Kelebihan dijodohkan yang lainnya, ada pria yang berani meminang secara resmi dan bertanggung jawab di depan orang tua, setidaknya itu sudah menunjukkan sisi gentleman-nya daripada pria yang bertahun-tahun mengencani kita tapi tidak kunjung mau berkomitmen serius. Karena sudah dari awal diniatkan perjodohan hanya satu arahnya, untuk bersama-sama naik ke pelaminan. 

Berjalannya sebuah hubungan memang tak selalu mulus. Tidak jarang seseorang dihadapkan dengan hubungan yang tidak jelas status dan tujuannya. Niat hati ingin mendapatkan pasangan sejati, kadang orang yang dicintai justru menggantungkan hubungan. Tidak bisa dipungkiri kalau kaum pria memang memiliki banyak kelebihan, bisa memilih karena banyak pilihan. Bunga yang ada digenggaman seorang pria biasanya tidak hanya sekuntum, tapi seikat. Sering memberi harapan, eh nggak tahunya tiba-tiba malah pergi dengan yang lain tanpa pesan ataupun alasan. Wanita cenderung lebih tersiksa dalam pacaran dan sering terjebak dengan perasaannya sendiri … gue banget nih … hiks. 

Kemungkinan terburuk yang saya ceritakan adalah salah satu kasus disekitar saya yang pernah terjadi akibat perjodohan, tapi tidak semua perjodohan akan berakhir buruk, sepupu-sepupu saya juga baik-baik aja sampai sekarang. Banyak juga pasangan dari perjodohan yang hidup bahagia selamanya … Live happily ever after. Jadi tidak perlu mengalami menghabiskan waktu untuk pacaran lama, tapi tidak kunjung dinikahin alias di PHP-in aja … nyesek nih, sedih … 

Jujur, sebagai seorang anak kita tak selamanya benar. Bila kita punya pilihan atau pendapat lain, bukan berarti kita tidak sayang atau tidak menghormati orang tua atau kerabat lain yang lebih tua. Kalau salah diingatkan, kalau benar ya dibenarkan, jangan disalah-salahin melulu. Terlepas dari baik-buruknya perjodohan, kembali lagi kalau jodoh, rejeki, umur itu di tangan Tuhan. 

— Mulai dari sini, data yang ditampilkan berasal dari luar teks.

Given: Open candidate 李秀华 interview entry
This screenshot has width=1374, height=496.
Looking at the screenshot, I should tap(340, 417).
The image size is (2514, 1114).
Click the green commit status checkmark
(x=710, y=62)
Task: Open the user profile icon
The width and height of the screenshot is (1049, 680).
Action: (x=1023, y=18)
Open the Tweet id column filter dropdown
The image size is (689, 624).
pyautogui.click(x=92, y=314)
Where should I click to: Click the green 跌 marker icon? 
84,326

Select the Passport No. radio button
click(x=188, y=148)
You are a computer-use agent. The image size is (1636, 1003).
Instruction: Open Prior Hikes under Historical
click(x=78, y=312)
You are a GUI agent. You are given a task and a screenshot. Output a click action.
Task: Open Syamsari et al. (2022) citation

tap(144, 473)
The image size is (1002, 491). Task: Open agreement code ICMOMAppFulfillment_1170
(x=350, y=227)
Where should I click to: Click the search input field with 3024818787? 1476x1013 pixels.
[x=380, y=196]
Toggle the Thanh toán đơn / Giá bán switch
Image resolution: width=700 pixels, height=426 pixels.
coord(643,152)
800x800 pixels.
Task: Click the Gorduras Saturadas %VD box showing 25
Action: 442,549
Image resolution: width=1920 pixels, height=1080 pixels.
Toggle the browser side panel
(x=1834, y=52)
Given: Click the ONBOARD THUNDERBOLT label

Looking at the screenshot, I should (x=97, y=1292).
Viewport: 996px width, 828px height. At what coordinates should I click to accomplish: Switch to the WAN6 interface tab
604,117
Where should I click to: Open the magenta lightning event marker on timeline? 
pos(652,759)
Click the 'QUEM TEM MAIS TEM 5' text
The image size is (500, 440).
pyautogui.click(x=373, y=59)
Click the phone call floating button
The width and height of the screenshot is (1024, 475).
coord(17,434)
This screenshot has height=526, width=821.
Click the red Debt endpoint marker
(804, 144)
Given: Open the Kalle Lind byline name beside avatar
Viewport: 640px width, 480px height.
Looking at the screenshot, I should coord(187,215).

Biarlah kita menjalani pengalaman hidup agar bisa mendewasakan diri. Mengambil hikmah dari pelajaran yang didapat. Seiring berjalannya waktu, setiap manusia akan menjadi tua dan dewasa, menjalani lika-liku kehidupan dari kegagalan, keberhasilan, patah hati, jatuh cinta dan sebagainya. Justru hal-hal seperti itulah yang membuat hidup kita lebih berwarna. 

Apapun yang memang sudah takdirnya, yang akan terjadi pasti akan terjadi. Yang bisa dilakukan hanyalah ikhlas dan menerima, enjoy ajjahh gitu. Itulah yang terbaik. Semoga informasi ini berguna, bagi Anda yang sedang menjalin hubungan ataupun akan dijodohkan dan menjadi self reminder untuk saya sendiri. Mau dibawa kemana hubungan kita … Ku tak akan terus jalani … tanpa ada ikatan pasti … antara kau dan aku … LoL. 

Semoga ALLAH, SWT selalu melimpahkan rahmat-Nya pada kita semua … Aamiin.